The stages, popularly known by the acronym DABDA, include:
- Denial – The first reaction is denial. In this stage, individuals believe the diagnosis is somehow mistaken, and cling to a false, preferable reality.
- Anger – When the individual recognizes that denial cannot continue, they become frustrated, especially at proximate individuals. Certain psychological responses of a person undergoing this phase would be: “Why me? It’s not fair!”; “How can this happen to me?”; “Who is to blame?”; “Why would this happen?”.
- Bargaining – The third stage involves the hope that the individual can avoid a cause of grief. Usually, the negotiation for an extended life is made in exchange for a reformed lifestyle. People facing less serious trauma can bargain or seek compromise. For instance: “I’d give anything to have him back.” Or: “If only he’d come back to life, I’d promise to be a better person!”
- Depression – “I’m so sad, why bother with anything?”; “I’m going to die soon, so what’s the point?”; “I miss my loved one; why go on?”
During the fourth stage, the individual despairs at the recognition of their mortality. In this state, the individual may become silent, refuse visitors and spend much of the time mournful and sullen.
- Acceptance – “It’s going to be okay.”; “I can’t fight it; I may as well prepare for it.”
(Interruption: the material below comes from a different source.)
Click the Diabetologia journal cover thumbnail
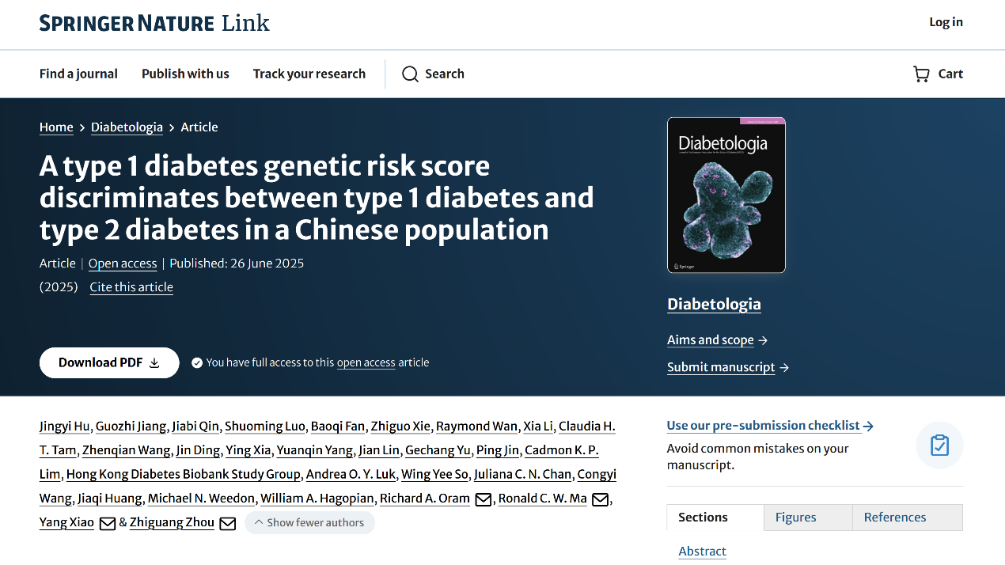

In this last stage, individuals embrace mortality or inevitable future, or that of a loved one, or other tragic event. People dying may precede the survivors in this state, which typically comes with a calm, retrospective view for the individual, and a stable condition of emotions.
Kübler-Ross later expanded her model to include any form of personal loss, such as the death of a loved one, the loss of a job or income, major rejection, the end of a relationship or divorce, drug addiction, incarceration, the onset of a disease or an infertility diagnosis, and even minor losses, such as a loss of insurance coverage.